The first synthesizable VHDL model released by CAES of a processor that implements the RISC-V architecture is the NOEL-V, which can be implemented as a dual-emission processor, allowing up to two instructions per cycle to be executed. in parallel. This image shows an example implementation on the Arty A7 development board: Artix-7 FPGA. (SOURCE: CAES)

Meanwhile, CAES’s first synthesizable VHDL model of a processor that implements the RISC-V architecture is the NOEL-V, which can be implemented as a dual-emission processor, allowing up to two instructions per cycle. ‘be executed in parallel. To support the pipeline instruction emission rate, NOEL-V has advanced branch prediction capabilities. The NOEL-V cache controller supports a FIFO buffer with a sustained throughput of one cycle per memory and broad support for AHB slaves to enable fast memories and rapid cache filling.

It is interfaced using the AMBA 2.0 AHB bus and supports the plug & play method of the IP kernel provided in the CAES IP library (GRLIB). The processor can be efficiently implemented on FPGA and ASIC technologies and uses standard synchronous memory cells for caches and the register file.

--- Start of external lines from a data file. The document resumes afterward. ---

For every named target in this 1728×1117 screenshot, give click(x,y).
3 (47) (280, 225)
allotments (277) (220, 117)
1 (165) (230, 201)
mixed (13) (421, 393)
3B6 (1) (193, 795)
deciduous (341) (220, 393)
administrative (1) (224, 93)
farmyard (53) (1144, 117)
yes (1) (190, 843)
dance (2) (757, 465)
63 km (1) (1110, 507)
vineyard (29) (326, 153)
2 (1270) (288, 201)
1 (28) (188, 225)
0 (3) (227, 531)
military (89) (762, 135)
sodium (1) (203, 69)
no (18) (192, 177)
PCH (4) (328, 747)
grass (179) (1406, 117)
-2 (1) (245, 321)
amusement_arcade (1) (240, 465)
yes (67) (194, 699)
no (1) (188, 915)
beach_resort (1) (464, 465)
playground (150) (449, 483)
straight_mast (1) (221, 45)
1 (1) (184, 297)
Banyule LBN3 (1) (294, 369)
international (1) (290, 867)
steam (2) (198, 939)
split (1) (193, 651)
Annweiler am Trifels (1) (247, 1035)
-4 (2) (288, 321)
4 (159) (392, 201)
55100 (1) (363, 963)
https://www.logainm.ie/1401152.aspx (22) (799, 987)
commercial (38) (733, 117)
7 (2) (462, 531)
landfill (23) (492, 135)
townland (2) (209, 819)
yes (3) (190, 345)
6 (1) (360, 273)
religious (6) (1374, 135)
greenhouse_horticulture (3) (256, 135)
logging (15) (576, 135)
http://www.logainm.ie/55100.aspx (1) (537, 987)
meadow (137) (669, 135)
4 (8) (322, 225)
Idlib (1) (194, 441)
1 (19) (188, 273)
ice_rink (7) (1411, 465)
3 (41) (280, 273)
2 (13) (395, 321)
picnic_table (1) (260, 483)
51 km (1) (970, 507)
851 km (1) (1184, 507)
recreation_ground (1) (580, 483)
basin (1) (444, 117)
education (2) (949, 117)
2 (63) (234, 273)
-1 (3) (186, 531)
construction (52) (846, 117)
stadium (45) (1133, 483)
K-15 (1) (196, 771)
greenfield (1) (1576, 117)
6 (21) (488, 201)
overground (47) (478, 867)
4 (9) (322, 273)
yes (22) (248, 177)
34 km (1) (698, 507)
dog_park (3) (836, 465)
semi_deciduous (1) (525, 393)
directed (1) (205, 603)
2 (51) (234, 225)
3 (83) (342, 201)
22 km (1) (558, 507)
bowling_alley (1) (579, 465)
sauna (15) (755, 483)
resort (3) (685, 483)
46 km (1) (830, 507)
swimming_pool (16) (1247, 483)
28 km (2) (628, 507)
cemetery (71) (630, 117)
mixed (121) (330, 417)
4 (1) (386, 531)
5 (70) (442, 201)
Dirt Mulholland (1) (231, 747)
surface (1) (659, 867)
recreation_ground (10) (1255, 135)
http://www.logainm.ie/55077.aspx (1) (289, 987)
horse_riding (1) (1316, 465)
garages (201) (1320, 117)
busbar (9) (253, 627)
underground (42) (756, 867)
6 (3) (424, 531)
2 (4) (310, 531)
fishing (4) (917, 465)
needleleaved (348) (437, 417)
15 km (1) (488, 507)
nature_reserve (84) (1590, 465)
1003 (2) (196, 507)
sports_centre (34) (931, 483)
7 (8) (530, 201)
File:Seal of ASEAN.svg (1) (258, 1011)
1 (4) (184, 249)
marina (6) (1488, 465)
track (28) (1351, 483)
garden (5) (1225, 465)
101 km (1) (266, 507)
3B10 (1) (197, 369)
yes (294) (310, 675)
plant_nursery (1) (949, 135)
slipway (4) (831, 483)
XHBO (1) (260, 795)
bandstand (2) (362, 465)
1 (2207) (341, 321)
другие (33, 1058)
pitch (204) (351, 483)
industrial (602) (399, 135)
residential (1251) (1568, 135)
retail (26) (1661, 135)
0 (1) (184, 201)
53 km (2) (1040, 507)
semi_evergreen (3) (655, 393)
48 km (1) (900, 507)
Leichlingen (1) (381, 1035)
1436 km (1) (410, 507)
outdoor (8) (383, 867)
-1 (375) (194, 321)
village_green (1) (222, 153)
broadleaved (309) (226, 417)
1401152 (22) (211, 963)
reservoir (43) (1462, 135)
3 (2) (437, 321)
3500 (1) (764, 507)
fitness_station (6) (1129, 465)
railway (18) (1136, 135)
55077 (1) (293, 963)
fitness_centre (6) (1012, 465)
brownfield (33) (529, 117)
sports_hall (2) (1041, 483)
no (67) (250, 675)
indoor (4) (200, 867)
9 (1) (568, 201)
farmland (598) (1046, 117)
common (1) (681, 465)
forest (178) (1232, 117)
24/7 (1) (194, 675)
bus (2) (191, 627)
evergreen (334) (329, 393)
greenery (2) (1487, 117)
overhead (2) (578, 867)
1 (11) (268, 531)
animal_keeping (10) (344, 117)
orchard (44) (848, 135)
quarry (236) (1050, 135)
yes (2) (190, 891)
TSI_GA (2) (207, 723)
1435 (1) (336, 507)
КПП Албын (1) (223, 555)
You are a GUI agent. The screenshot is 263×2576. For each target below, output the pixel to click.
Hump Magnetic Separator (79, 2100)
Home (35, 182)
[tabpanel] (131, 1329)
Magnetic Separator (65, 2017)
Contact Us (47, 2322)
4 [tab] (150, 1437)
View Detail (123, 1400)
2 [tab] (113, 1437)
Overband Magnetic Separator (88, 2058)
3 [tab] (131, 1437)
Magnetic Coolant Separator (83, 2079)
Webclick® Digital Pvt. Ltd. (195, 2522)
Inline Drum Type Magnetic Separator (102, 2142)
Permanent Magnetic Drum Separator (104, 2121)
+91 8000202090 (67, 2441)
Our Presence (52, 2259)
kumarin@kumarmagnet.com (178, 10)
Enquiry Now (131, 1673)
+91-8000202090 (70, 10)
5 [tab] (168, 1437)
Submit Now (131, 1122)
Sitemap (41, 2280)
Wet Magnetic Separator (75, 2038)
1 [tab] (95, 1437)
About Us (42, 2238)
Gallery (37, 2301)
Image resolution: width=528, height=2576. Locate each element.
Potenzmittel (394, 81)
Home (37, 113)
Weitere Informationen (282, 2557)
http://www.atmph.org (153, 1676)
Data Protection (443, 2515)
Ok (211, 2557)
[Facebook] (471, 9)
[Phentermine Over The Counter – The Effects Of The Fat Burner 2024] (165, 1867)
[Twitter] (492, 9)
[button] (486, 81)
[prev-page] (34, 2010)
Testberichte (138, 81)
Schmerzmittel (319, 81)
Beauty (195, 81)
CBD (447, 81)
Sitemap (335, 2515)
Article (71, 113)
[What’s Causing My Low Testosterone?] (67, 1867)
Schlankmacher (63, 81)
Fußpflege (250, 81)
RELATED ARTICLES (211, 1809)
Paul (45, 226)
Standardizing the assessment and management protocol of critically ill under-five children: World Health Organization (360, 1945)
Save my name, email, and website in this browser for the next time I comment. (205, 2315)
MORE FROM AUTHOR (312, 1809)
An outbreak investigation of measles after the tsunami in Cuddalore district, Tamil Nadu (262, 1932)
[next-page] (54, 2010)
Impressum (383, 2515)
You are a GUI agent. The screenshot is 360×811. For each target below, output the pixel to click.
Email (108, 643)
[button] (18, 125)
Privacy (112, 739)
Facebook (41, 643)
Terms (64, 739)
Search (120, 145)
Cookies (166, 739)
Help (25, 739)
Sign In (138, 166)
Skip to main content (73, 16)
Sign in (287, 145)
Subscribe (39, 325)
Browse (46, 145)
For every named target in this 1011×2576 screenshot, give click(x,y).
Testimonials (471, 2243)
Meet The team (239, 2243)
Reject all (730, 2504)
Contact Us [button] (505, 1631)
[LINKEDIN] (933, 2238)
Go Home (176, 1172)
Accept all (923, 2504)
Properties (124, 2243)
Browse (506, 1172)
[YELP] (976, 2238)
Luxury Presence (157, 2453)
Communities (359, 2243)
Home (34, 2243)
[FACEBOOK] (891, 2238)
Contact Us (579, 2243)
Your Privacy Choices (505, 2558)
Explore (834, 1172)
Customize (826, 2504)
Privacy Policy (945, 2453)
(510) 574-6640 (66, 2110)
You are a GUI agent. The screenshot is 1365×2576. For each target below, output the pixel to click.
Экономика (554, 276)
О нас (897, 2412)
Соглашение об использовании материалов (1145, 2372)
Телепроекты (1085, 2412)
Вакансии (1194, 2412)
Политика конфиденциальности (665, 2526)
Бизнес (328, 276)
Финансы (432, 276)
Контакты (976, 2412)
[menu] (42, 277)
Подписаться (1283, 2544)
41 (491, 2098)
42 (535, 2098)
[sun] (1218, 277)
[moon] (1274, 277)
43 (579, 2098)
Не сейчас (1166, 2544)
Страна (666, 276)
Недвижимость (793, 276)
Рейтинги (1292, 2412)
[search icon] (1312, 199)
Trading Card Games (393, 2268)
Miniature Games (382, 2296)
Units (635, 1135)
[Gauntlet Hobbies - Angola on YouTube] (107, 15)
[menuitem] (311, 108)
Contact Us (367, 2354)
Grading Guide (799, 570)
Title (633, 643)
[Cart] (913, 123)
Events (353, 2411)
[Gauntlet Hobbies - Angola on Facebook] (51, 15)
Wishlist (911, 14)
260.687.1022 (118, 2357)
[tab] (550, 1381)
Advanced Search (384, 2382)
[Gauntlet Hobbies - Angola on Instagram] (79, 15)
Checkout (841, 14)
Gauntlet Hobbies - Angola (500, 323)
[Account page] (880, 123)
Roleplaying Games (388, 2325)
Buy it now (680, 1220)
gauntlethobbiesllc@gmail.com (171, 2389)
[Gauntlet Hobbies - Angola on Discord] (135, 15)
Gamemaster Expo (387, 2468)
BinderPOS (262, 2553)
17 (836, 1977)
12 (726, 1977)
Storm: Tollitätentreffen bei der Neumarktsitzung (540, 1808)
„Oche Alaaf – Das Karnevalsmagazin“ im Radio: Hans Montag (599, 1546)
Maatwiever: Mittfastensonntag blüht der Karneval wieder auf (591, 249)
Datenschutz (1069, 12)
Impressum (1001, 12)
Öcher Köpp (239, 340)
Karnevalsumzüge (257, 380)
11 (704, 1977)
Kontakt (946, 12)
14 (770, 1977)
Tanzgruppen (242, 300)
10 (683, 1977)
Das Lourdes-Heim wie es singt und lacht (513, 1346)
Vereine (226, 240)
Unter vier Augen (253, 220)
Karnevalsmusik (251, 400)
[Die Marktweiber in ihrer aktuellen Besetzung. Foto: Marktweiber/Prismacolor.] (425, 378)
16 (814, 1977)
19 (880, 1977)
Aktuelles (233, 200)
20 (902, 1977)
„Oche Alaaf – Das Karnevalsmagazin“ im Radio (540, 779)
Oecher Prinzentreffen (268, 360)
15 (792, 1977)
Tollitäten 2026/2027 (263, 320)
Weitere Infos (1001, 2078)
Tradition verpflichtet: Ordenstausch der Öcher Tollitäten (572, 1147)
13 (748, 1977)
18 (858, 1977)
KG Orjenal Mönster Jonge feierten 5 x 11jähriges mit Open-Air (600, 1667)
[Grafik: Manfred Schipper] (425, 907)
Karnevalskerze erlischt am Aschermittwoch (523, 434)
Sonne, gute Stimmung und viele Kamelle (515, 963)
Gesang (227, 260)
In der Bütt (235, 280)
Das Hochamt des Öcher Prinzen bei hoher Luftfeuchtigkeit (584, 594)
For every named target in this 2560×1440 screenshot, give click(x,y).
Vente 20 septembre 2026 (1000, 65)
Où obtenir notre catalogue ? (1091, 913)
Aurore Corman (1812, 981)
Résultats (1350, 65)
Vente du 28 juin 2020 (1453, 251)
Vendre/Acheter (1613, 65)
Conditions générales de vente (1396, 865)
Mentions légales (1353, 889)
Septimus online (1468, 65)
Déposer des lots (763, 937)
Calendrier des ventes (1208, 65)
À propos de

NOEL-V can be synthesized with popular synthesis tools such as Xilinx Vivado, Synplify, and Synopsys DC, and the processor model is highly portable between different implementation technologies.

Sandi Habinc, General Manager of CAES Gaisler Products, said: “The contract with ESA further advances our development of a space-grade fault-tolerant and radiation-tolerant microprocessor with unparalleled performance for its class. The RISC-V open ISA has been widely adopted in other markets, and this project is the first to develop a RISC-V-based ASIC for space applications.

Elodie Viau, Director of Telecommunications and Integrated Applications at ESA, commented: “ESA is proud to work with CAES on this new technological development as it will enable future missions and advance the technological standard for space processors.

ESA’s contract follows a contract awarded earlier this year by Vinnova, the Swedish innovation agency, to extend the RISC-V processor platform to space-hardened applications for temporal isolation and cybersecurity. The results of this study will be used to advance the development of the space-hardened GR7xV microprocessor and will be shared with the industry as a whole. Once completed, a multi-core NOEL-V processor development platform will be tested in a partnership with Chalmers University of Technology and atsec, an independent information security-focused lab, to ” ensure maximum security towards the upper software layers.